Against the measure of Japan’s historical success, these are, of course, significant problems. However, in a time of transition, they are also being faced by an industry that remains in a position coveted by almost every other nation and that has a line-up of individual marques with the resources to respond. What’s more, it’s still possible that the slow, cautious start into EVs – Nissan aside – may actually be a blessing. After all, Toyota’s profit margins remain the envy of the mass market, whereas few, if any, EV makers are yet in the black. Better, perhaps, to lead in autonomous and connectivity knowhow than the commoditised world of electric motors and batteries.
The difficulty is in picking a winner during this interim period of uncertainty, when even those closest to the issues don’t know the solutions and a wilfully conservative culture leans further than almost any other into modest projections, preferring actions over words, and precision and understatement over publicity storms via social media. On the following pages, we analyse whether Japanese car makers are facing a long-term slide or a period of transition from which they will emerge as strong – or stronger – than ever. Jim Holder
It’s easy to forget that Honda is really three separate companies. It makes cars, motorcycles and ‘power products’ (such as generators, pumps and agricultural equipment).
According to the latest full-year accounts (which ran to April 2019), Honda sold 5.32 million cars globally, up by more than 2%. It sold 6.3m of its power products and a massive 20.24m motorcycles. The company made a middling profit margin of 4.6%, although that does translate to more than £5 billion profit.
On the car side, Honda’s profit margin may suffer from it having only a very small presence in the global premium sector, despite its US-centred Acura brand. For example, between January and August 2019, Honda US sold near 991,000 vehicles, but Acura just 102,000 units across six nameplates.

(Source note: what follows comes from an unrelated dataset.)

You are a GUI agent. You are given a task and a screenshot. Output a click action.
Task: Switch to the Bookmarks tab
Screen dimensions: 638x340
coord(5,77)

Its profit margin is also affected by Honda shifting significant numbers of vehicles in the very price-competitive Asia markets. The HR-V baby crossover sells over half a million a year, with the majority of sales in China. Motorcycles sales also produce very thin profit margins, even though the unit sales are huge.
Honda has tried to tap into the huge margins delivered by pick-ups in the US, too. It has been building the Ridgeline since 2004, but monthly sales in the US mostly average around 3000. By comparison, Ford’s market-leading F150 sold over 900,000 units in 2018, which translates to more than 75,000 a month on average.